Configure Scrapoxy

Create configuration

To create a new configuration, use:

scrapoxy init conf.json

Multi-Providers Example configuration

This command creates a configuration example, with 4 providers:

{
      "commander": {
          "password": "CHANGE_THIS_PASSWORD"
      },
      "instance": {
          "port": 3128,
          "scaling": {
              "min": 1,
              "max": 2
          }
      },
      "providers": [
          {
              "type": "awsec2",
              "accessKeyId": "YOUR ACCESS KEY ID",
              "secretAccessKey": "YOUR SECRET ACCESS KEY",
              "region": "YOUR REGION (could be: eu-west-1)",
              "instance": {
                  "InstanceType": "t1.micro",
                  "ImageId": "ami-c74d0db4",
                  "SecurityGroups": [
                      "forward-proxy"
                  ]
              }
          },
          {
              "type": "ovhcloud",
              "endpoint": "YOUR ENDPOINT (could be: ovh-eu)",
              "appKey": "YOUR APP KEY",
              "appSecret": "YOUR APP SECRET",
              "consumerKey": "YOUR CONSUMER KEY",
              "serviceId": "YOUR SERVICE ID",
              "region": "YOUR REGION (could be: BHS1, GRA1 or SBG1)",
              "sshKeyName": "YOUR SSH KEY (could be: mykey)",
              "flavorName": "vps-ssd-1",
              "snapshotName": "YOUR SNAPSHOT NAME (could be: forward-proxy)"
          },
          {
              "type": "digitalocean",
              "token": "YOUR PERSONAL TOKEN",
              "region": "YOUR REGION (could be: lon1)",
              "size": "s-1vcpu-1gb (previous: 512mb)",
              "sshKeyName": "YOUR SSH KEY (could be: mykey)",
              "imageName": "YOUR SNAPSHOT NAME (could be: forward-proxy)",
              "tags": "YOUR TAGS SEPARATED BY A COMMA (could be: proxy,instance)"
          },
          {
              "type": "vscale",
              "token": "YOUR PERSONAL TOKEN",
              "region": "YOUR REGION (could be: msk0, spb0)",
              "imageName": "YOUR SNAPSHOT NAME (could be: forward-proxy)",
              "sshKeyName": "YOUR SSH KEY (could be: mykey)",
              "plan": "YOUR PLAN (could be: small)"
          }
      ]
}

Options: commander

Option Default value Description
port 8889 TCP port of the REST API
password none Password to access to the commander

Options: instance

Option Default value Description
port none TCP port of your instance (example: 3128)
username none Credentials if your proxy instance needs them (optional)
password none Credentials if your proxy instance needs them (optional)
scaling none see instance / scaling
checkDelay 10000 (in ms) Scrapoxy requests the status of instances to the provider, every X ms
checkAliveDelay 20000 (in ms) Scrapoxy pings instances every X ms
stopIfCrashedDelay 120000 (in ms) Scrapoxy restarts an instance if it has been dead for X ms
autorestart none see instance / autorestart

Options: instance / autorestart

Scrapoxy randomly restarts instance to change the IP address.
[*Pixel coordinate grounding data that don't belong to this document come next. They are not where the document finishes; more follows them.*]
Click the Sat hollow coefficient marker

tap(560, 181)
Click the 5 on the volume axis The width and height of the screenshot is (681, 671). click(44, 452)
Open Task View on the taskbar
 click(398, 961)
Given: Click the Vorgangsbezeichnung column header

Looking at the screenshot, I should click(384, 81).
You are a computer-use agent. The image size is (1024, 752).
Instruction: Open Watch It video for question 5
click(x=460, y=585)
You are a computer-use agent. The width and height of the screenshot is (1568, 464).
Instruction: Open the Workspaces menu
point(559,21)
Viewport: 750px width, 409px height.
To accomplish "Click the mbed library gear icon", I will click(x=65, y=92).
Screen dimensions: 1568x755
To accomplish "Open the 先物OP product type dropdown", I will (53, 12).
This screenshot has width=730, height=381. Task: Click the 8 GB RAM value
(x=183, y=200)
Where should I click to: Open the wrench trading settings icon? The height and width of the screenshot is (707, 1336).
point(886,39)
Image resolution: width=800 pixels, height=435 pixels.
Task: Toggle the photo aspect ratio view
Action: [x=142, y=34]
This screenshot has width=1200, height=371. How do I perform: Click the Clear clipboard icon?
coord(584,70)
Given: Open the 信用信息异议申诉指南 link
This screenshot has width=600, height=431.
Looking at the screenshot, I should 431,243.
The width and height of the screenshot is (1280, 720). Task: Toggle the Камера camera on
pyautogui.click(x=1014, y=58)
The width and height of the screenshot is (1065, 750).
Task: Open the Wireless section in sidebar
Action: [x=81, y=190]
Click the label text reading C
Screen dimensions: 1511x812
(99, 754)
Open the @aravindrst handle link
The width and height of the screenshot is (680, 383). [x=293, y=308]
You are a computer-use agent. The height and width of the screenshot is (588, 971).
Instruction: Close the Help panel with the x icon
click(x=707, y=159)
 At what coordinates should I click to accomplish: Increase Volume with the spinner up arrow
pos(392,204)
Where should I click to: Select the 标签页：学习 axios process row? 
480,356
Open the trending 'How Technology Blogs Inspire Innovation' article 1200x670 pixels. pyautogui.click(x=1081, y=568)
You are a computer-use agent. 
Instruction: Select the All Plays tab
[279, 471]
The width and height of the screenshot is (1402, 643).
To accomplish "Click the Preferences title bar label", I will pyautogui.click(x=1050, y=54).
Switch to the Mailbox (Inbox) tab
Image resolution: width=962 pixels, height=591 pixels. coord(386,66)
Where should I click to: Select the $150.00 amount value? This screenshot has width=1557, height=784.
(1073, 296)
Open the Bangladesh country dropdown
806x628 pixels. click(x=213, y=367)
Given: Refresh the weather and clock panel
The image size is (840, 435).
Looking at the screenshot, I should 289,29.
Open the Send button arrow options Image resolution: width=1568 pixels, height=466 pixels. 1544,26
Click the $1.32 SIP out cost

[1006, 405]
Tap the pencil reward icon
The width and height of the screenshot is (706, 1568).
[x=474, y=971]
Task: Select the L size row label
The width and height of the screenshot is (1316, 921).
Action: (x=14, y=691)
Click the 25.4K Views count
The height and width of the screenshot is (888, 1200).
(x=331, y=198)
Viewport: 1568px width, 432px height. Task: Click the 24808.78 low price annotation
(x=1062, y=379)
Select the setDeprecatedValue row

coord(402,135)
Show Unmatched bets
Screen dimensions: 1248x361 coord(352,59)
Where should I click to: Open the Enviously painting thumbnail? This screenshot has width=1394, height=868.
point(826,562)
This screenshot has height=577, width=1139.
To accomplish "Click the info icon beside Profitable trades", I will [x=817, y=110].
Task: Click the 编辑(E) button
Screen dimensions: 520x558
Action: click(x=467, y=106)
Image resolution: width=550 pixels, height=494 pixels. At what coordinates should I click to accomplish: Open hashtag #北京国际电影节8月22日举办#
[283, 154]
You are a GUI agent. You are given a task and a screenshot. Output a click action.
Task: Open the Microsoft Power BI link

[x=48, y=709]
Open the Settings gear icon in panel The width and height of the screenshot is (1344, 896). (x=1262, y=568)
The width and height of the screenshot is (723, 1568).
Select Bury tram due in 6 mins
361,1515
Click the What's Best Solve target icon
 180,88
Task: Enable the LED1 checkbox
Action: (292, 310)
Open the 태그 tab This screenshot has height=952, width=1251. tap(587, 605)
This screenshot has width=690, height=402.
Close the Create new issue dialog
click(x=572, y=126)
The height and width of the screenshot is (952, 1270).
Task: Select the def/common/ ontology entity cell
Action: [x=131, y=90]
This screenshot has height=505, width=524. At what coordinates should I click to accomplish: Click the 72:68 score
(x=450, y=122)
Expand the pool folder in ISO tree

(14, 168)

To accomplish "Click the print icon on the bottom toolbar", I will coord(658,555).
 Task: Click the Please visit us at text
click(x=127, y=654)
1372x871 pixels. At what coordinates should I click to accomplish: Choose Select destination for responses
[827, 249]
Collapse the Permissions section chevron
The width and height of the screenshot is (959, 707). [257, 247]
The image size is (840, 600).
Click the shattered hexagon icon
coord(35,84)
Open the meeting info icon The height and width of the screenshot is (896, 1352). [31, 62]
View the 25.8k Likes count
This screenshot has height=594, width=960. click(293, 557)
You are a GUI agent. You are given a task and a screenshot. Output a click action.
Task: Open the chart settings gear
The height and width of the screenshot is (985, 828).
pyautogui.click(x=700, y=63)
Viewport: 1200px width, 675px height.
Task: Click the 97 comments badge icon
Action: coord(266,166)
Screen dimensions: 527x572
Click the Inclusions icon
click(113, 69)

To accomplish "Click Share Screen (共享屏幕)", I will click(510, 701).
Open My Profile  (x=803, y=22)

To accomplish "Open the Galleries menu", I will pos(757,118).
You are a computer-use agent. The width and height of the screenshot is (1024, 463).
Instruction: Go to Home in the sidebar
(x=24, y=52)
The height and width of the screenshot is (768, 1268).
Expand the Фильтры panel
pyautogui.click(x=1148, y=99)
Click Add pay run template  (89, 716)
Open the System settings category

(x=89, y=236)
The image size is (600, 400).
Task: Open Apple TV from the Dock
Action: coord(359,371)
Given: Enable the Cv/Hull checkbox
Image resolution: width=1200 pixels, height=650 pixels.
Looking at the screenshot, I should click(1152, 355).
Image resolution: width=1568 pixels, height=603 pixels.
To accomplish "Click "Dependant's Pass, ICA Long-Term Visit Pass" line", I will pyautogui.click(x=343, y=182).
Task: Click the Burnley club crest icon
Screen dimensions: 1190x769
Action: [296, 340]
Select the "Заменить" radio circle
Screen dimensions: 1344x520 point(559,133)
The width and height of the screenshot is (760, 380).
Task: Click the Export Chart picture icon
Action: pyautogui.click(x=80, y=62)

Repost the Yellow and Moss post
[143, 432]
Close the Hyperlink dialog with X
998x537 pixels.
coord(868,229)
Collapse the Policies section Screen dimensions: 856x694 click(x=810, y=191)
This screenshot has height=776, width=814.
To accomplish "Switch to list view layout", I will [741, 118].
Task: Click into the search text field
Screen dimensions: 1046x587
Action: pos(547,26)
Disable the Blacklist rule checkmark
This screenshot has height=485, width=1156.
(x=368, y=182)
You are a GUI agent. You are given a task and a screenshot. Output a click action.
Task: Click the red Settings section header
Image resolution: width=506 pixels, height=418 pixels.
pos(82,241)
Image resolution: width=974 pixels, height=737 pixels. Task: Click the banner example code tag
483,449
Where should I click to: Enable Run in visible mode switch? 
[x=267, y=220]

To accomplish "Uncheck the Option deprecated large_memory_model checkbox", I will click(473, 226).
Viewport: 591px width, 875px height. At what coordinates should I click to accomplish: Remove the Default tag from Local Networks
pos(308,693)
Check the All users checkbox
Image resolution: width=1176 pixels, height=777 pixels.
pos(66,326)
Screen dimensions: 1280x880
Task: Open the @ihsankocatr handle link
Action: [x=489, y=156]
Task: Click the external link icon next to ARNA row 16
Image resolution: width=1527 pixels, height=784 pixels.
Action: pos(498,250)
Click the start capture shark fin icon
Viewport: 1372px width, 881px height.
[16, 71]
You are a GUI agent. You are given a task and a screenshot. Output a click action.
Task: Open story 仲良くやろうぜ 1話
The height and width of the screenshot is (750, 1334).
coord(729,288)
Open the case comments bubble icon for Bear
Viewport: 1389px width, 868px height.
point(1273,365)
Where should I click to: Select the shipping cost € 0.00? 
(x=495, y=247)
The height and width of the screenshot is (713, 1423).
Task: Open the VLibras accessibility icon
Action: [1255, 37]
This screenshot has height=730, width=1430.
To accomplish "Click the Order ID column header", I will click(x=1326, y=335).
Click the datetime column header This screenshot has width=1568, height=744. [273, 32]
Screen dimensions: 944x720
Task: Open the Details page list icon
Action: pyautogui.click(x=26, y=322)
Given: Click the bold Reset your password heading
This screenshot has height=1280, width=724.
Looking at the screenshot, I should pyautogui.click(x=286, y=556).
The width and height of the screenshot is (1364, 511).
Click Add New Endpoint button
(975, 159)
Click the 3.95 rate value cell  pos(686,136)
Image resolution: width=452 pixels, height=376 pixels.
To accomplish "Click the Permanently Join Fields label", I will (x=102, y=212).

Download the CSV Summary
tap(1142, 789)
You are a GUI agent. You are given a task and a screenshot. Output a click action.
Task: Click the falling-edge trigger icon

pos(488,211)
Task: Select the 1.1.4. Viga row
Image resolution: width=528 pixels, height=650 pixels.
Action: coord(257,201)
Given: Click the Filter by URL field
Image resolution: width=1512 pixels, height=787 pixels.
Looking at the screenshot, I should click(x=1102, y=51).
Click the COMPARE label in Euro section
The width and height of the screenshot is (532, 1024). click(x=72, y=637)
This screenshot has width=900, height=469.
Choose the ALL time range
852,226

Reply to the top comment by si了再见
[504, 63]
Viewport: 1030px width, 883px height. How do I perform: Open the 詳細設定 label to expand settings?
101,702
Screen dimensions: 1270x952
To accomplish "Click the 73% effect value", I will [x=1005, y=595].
The delay is between minDelay and maxDelay.

Option Default value Description
minDelay 3600000 (in ms) Minimum delay
maxDelay 43200000 (in ms) Maximum delay

Options: instance / scaling

Option Default value Description
min none The desired count of instances when Scrapoxy is asleep
max none The desired count of instances when Scrapoxy is awake
required none The count of actual instances
downscaleDelay 600000 (in ms) Time to wait to remove unused instances when Scrapoxy is not in use

Options: logs

Option Default value Description
path none If specified, writes all logs in a dated file

Options: providers

Providers is an array of provider. It can contains multiple providers:

Options: proxy

Option Default value Description
port 8888 TCP port of Scrapoxy
auth none see proxy / auth (optional)
domains_allowed [] Whitelisted domains: only URLs with this domains are allowed (ignored if empty)
domains_forbidden [] Blacklisted domains: URLs with this domains are rejected (ignored if empty)
mitm False see man in the middle (optional)

Options: proxy / auth

Option Default value Description
username none Credentials if your Scrapoxy needs them
password none Credentials if your Scrapoxy needs them

Options: proxy / mitm

Option Default value Description
cert_filename none Public key filename for MITM certificate (scrapoxy has a default one)
key_filename none Private key filename for MITM certificate (scrapoxy has a default one)

Options: stats

Option Default value Description
retention 86400000 (in ms) Duration of statistics retention
samplingDelay 1000 (in ms) Get stats every X ms